**Work required**
Retype, word for word, the lines below from the line containing "The height and width of the screenshot is (655, 863)." through the last line, omitting the pictures.
::::::::::
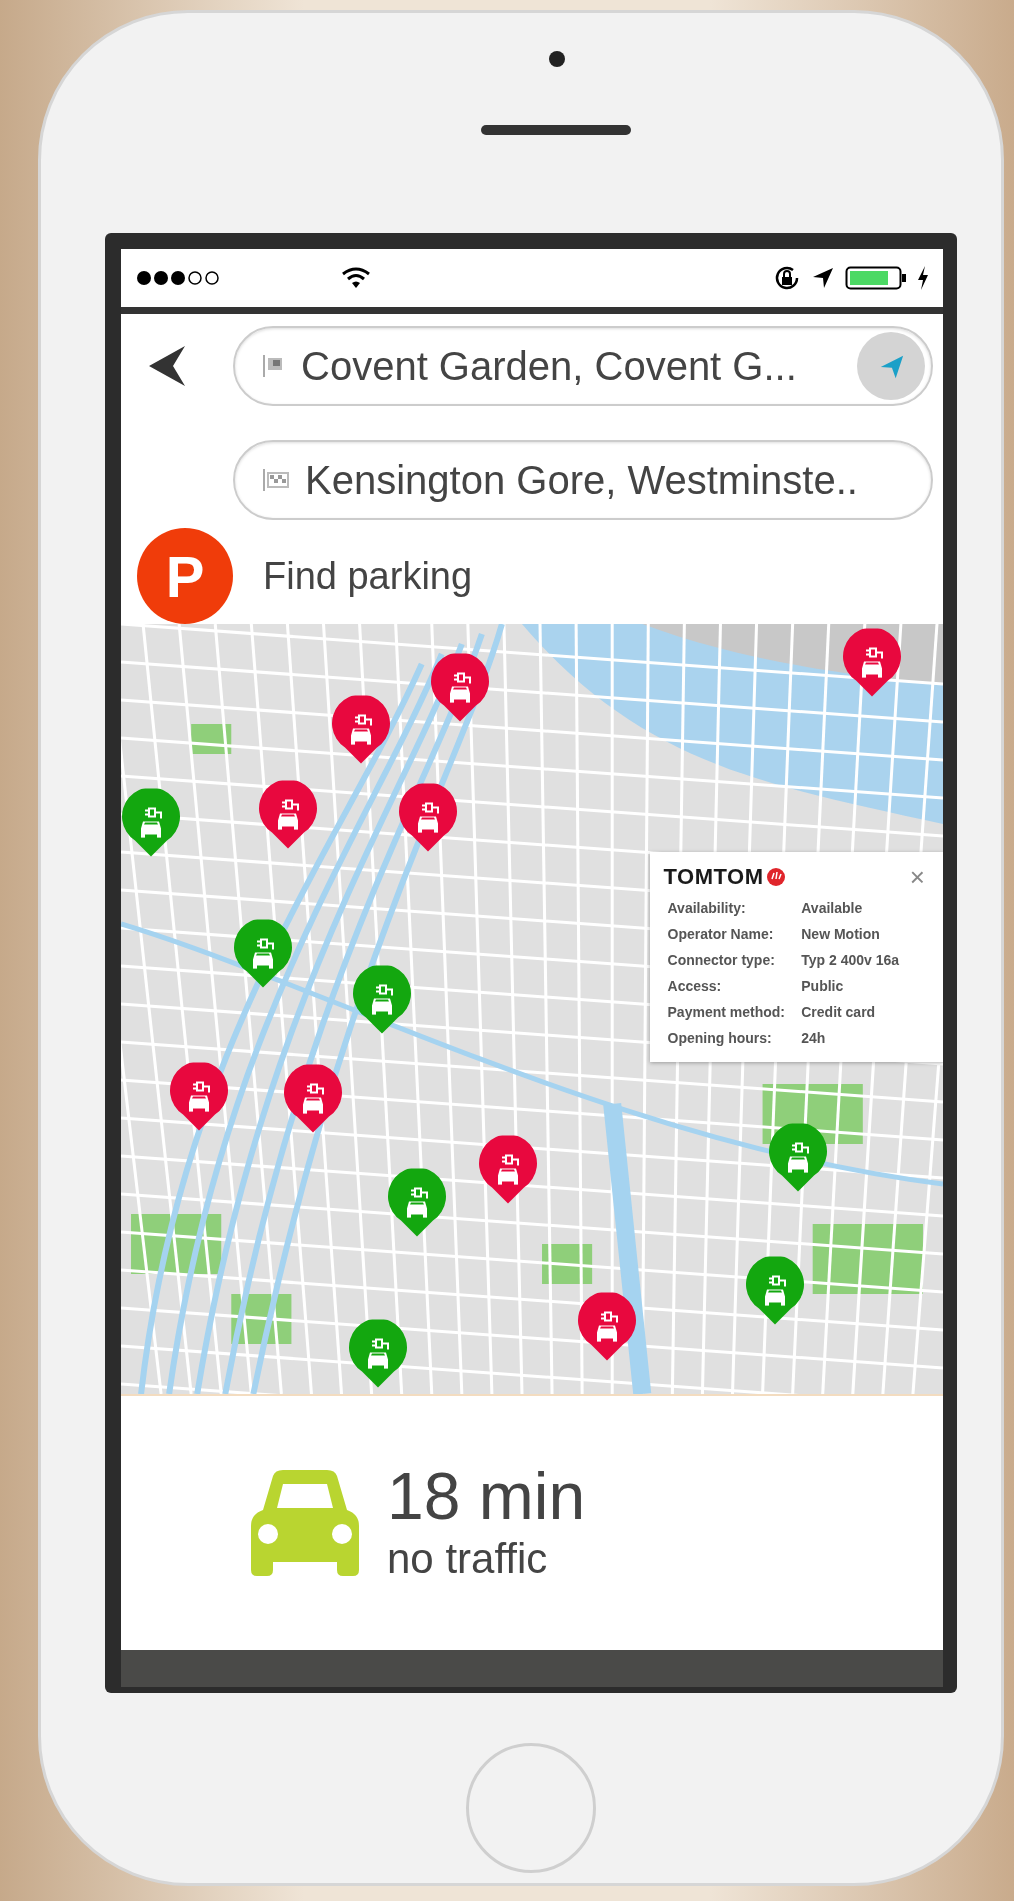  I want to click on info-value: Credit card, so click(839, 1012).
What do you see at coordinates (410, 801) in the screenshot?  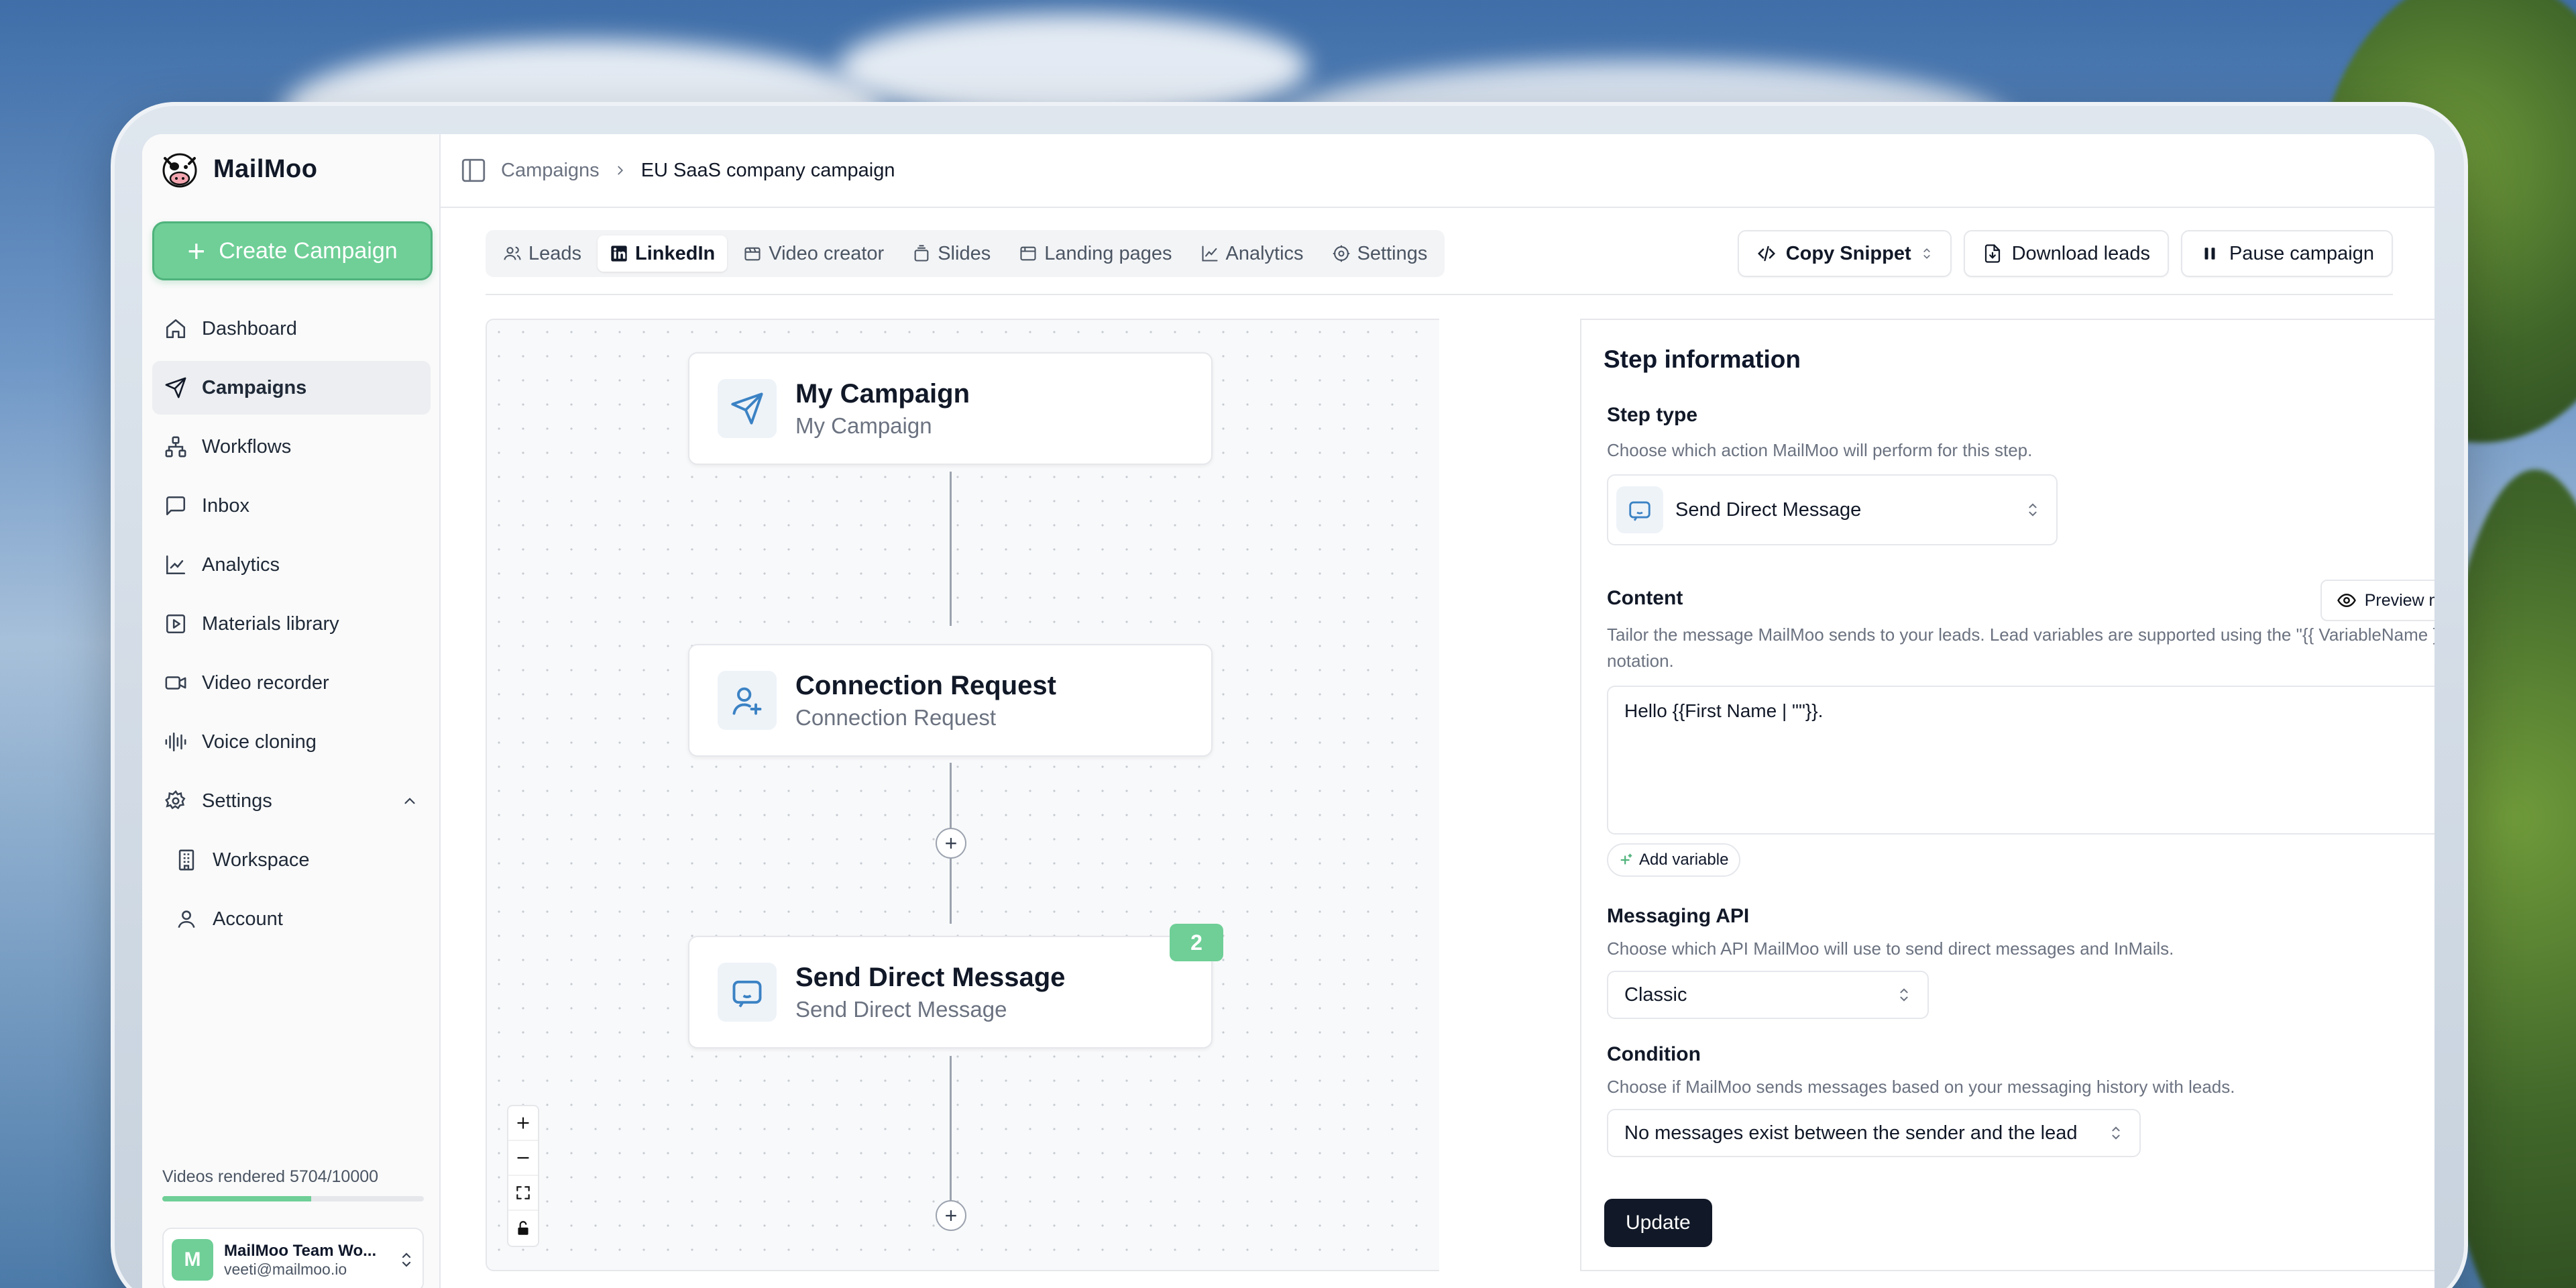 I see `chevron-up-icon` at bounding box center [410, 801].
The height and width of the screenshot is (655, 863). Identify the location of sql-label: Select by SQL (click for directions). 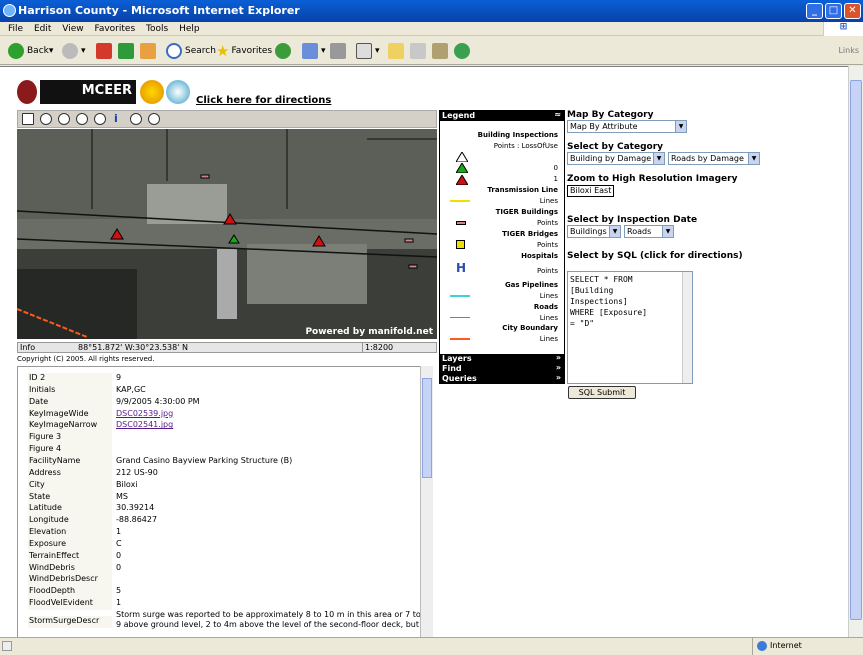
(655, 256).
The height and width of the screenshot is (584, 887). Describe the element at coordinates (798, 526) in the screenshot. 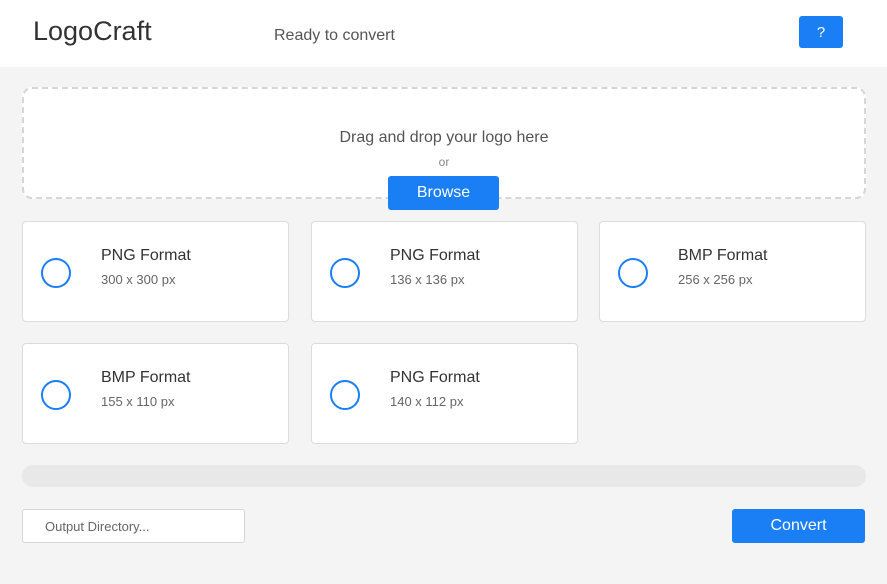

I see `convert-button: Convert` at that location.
::::::::::
**Answer to this problem**
The height and width of the screenshot is (655, 863). Identify the location of sql-label: Select by SQL (click for directions). 
(655, 256).
The height and width of the screenshot is (584, 887). Describe the element at coordinates (798, 526) in the screenshot. 

I see `convert-button: Convert` at that location.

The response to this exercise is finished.